◆ Extrait du document ◆

****************************************

La faim et l'amour rapprochèrent les hommes; la vanité et la peur des
fantômes les gardèrent unis; mais ces seuls sentiments, sous l'influence
des révélations pacificatrices, sont incapables de supporter les tensions
provoquées par les suspicions et les irritations des associations
humaines. Sans l'aide des sources supra-humaines, la tension sociale
aboutit à une rupture quand elle atteint certaines limites; les mêmes
influences qui avaient contribué établir la société -- faim, amour,
vanité, et peur -- conspirent alors à plonger l'humanité dans la guerre et
les effusions de sang.
La tendance à la paix de la race humaine n'est pas un don naturel; elle
dérive des enseignements de la religion révélée, de l'expérience accumulée
des races progressives, et plus spécialement des enseignements de Jésus,
le Prince de la Paix.
(1) Job XXVIII-28. Psaume CXI-10.

****************************************

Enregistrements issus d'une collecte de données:

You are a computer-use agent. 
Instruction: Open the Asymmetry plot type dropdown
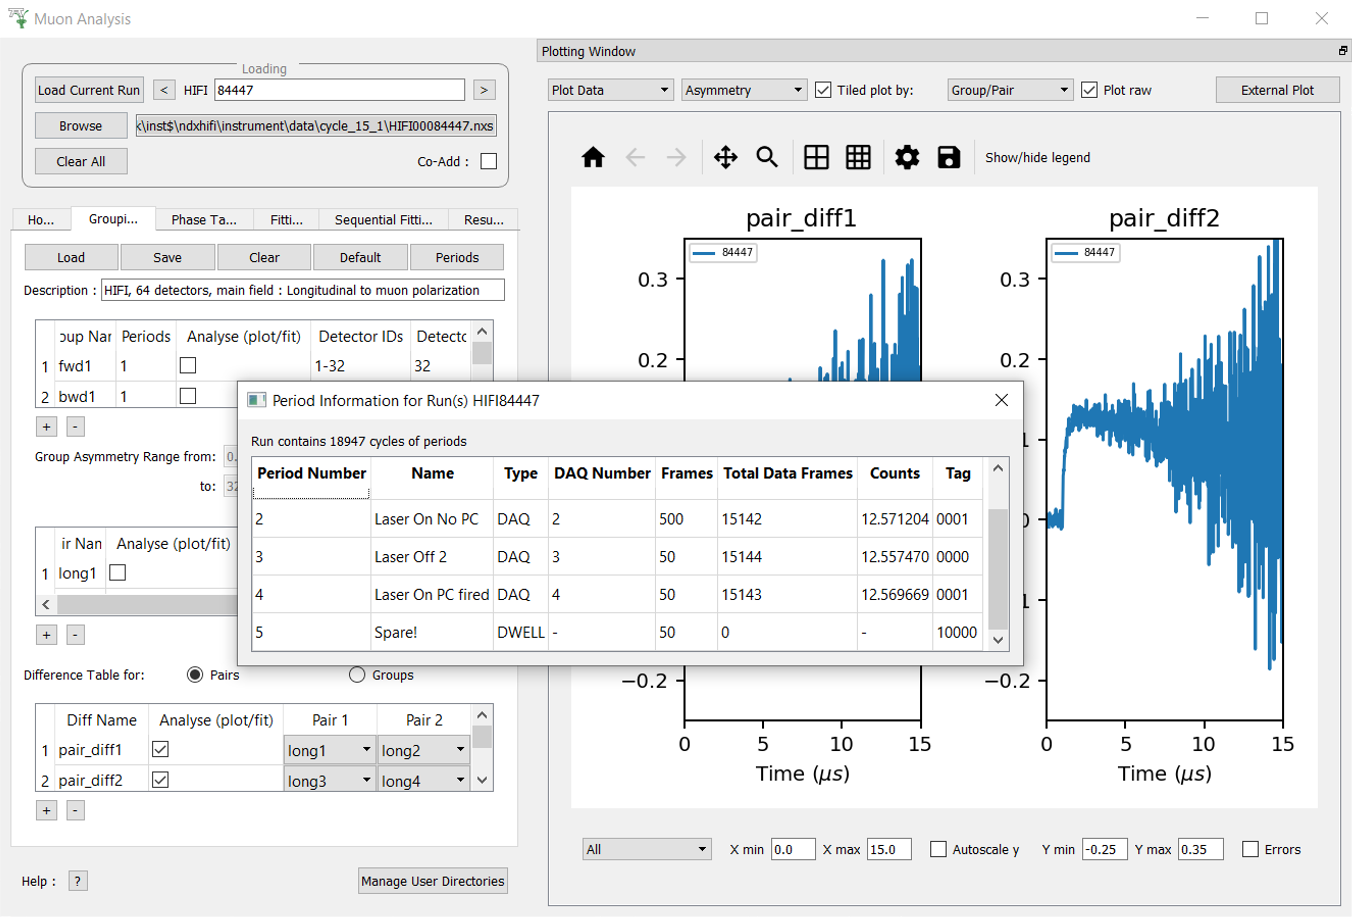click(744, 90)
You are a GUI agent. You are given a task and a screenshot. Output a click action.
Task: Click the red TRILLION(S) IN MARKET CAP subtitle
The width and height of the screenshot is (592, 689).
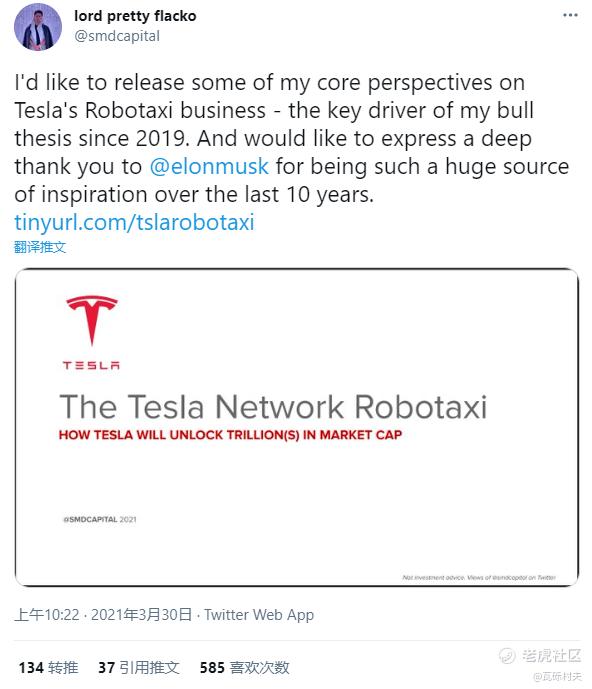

****************************************

◆ Exercices à réaliser ◆
1 – Pouvez-vous recopier sans rien changer le passage de l'extrait sur la paix et la guerre qui commence par « La tendance à » et se poursuit jusqu'à « XXVIII-28. Psaume CXI-10. » ?
2 – Pourriez-vous réécrire sous forme de liste le paragraphe de l'extrait sur la paix et la guerre qui débute par « La faim et l'amour rapprochèrent les hommes », en gardant ses faits principaux ?

◆ Résultats de l'exercice ◆
1 –
La tendance à la paix de la race humaine n'est pas un don naturel; elle
dérive des enseignements de la religion révélée, de l'expérience accumulée
des races progressives, et plus spécialement des enseignements de Jésus,
le Prince de la Paix.
(1) Job XXVIII-28. Psaume CXI-10.

2 –
- La faim et l'amour ont rapproché les hommes, et la vanité et la peur des fantômes les ont gardés unis.
- Ces seuls sentiments ne peuvent supporter les tensions nées des suspicions et des irritations des associations humaines.
- Sans l'aide de sources supra-humaines, la tension sociale aboutit à une rupture lorsqu'elle atteint certaines limites.
- Les influences qui ont contribué à établir la société (faim, amour, vanité et peur) plongent alors l'humanité dans la guerre et les effusions de sang.